Auch die konfessionellen Spannungen in Syrien waren Thema der Diskussion: Christoph Reuter vertrat dabei die Ansicht, das Assad-Regime schüre die Angst der religiösen Minderheiten, insbesondere der Alawiten und der Christen, vor einem Religionskrieg. Die Darstellungsweise der Regierung, wonach der Aufstand von sunnitisch-islamistischen Kräften geführt werde, treffe seiner Einschätzung nach nicht zu.
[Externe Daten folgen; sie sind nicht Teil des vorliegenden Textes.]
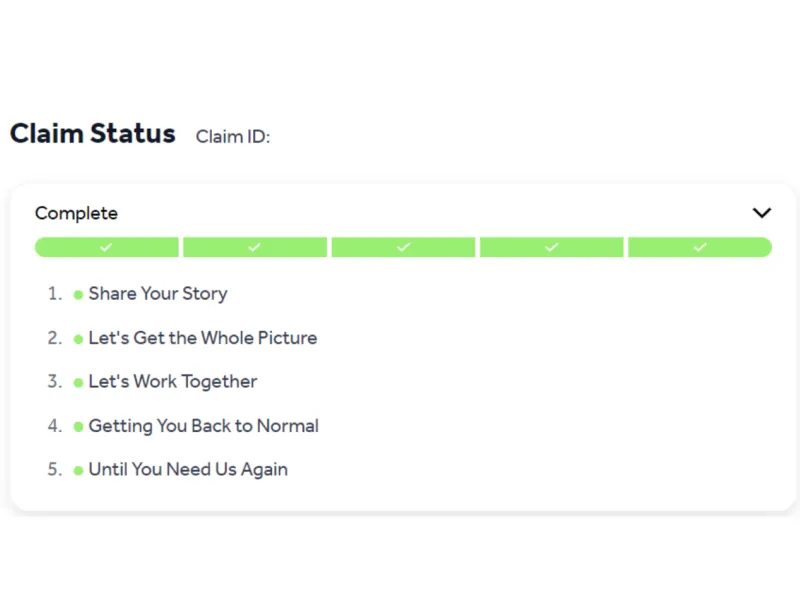The height and width of the screenshot is (600, 800).
Task: Click green dot beside Getting You Back to Normal
Action: [x=78, y=427]
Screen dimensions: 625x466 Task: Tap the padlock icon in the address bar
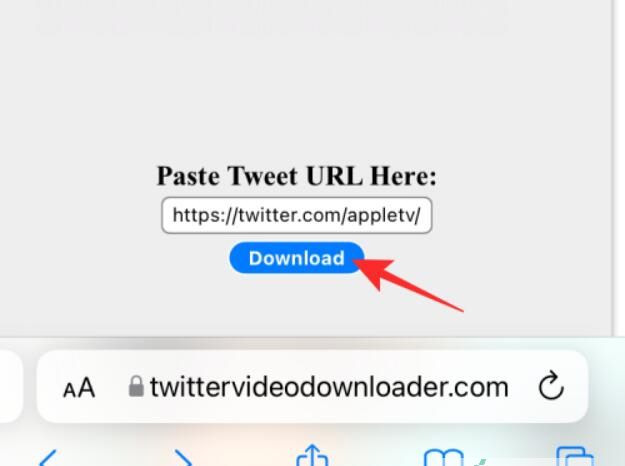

Dass die führenden Vertreter der christlichen Kirchen ihre Unterstützung für Assad bekundet hätten, sei einerseits Ausdruck von Angst, andererseits dem Bedürfnis geschuldet, Privilegien zu verteidigen.

 

Der Jurist Naseef Naeem kritisierte in diesem Zusammenhang die Berichterstattung westlicher Medien, die die konfessionellen Spannungen und die Ängste religiöser Minderheiten vor einem »irakischen Szenario« weitgehend ausgeblendet hätten.